In the previous century, numerous machines were invented for the home as time- and labour-saving devices: the washing machine, the sewing machine, the dishwasher. Similarly, we welcomed the invention of new entertainment devices to help fill our leisure time.
At the start of this century, following the advent of the digital revolution, not only did we start using smart devices, but we soon decided that we needed even more control over, and convenience, from the machines we already had. Enter the Internet of Things (IoT). Our household devices are now connected and can be controlled both centrally and remotely by a simple voice command. Furthermore, our machines now talk to each other. Soon our homes themselves will become empathic machines that learn from our preferences and automatically respond to our behaviour and habits. And we won’t even have to ask them to do so.
But what is perhaps of more interest for the future is that the technologies involved also – through data collection – make our lives measurable. With the added use of sensor technologies, we will seamlessly monitor the spaces we live in for ideal temperatures, light levels, air quality, humidity and energy consumption – simultaneously improving both our health and that of the planet.
It is this facet of new technologies that I predict will cause the greatest shift in how we live in the future – not because data has become a commodity that can be capitalised upon, but because we can now monitor the use and performance of the environments we inhabit.

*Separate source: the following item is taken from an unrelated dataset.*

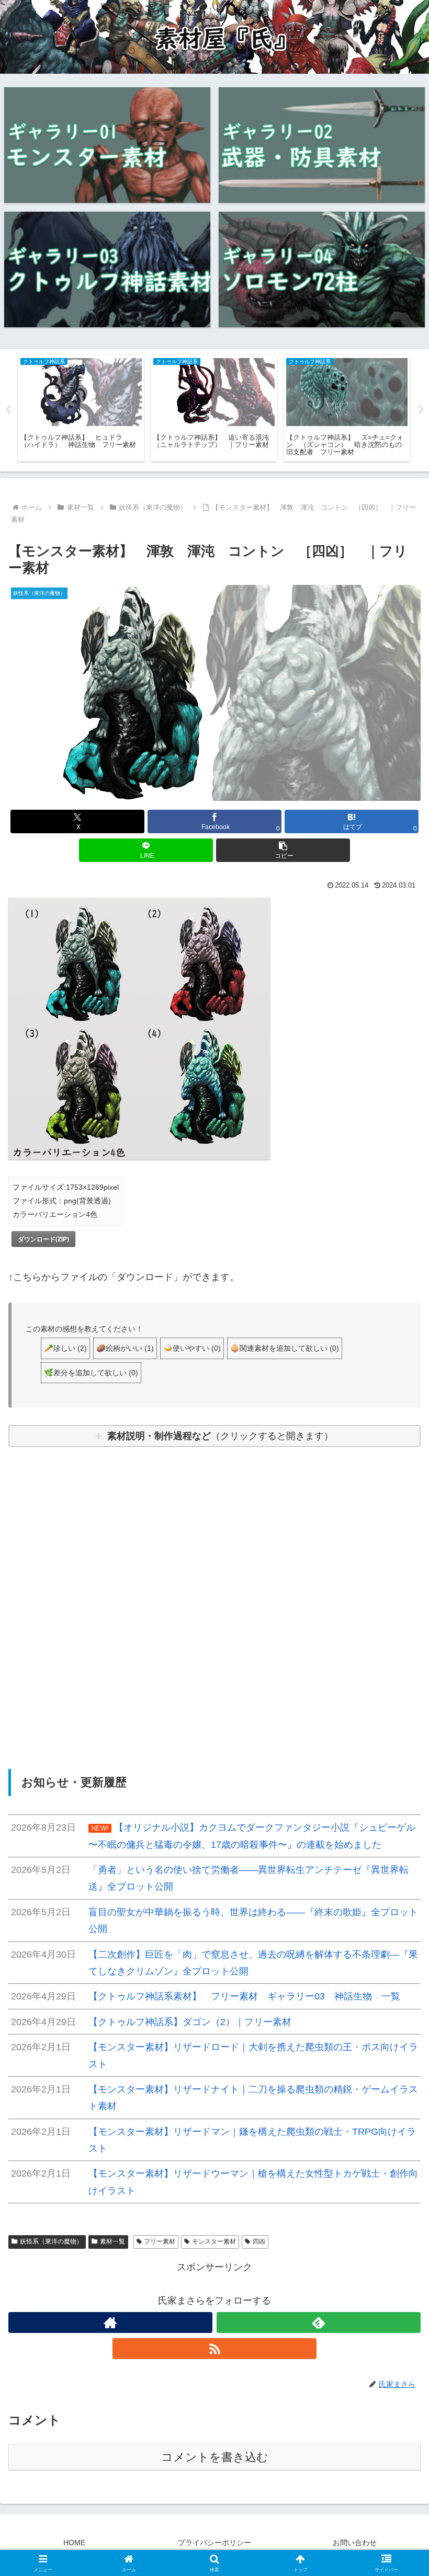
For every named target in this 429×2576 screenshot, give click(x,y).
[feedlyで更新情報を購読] (319, 2322)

It is this that I believe will nudge us beyond mere convenience and towards improving our behaviour on both an individual and neighbourhood scale.
At present, we can monitor, maintain and improve the performance of buildings and their components by feeding data into a cumulative cloud to create a feedback loop between building and planet. But with AI and machine learning potential, we will be unveiling correlations of data allowing for better understanding of cause and effect. This, in turn, will mean that we can design new, collaborative development models between designers, building developers, residents and systems, where shared outcomes can be shaped to improve health, decrease loneliness and lower the use of natural resources.
We will also be able to develop localised solutions to such things as energy production and storage, perhaps with the use of microgrids. All of this will enable us to better understand and measure the impact that our design decisions have on people’s lives and to reframe architecture as a device that combats issues such as poor health and social isolation. This knowledge, in turn, can be connected to goals on an urban planning scale. In this way, the future home will contribute beyond the sheltering of individuals and the lure of convenience, towards greater societal goals.
But the need to maintain social contact will also be an important factor in the homes of the future. On the one hand, affordable shared living models will increase as space becomes even more scarce, but in a world where everything can be delivered and we no longer need to leave the house, technology also risks isolating us. Therefore, shared social spaces both in and around the future home will also be paramount.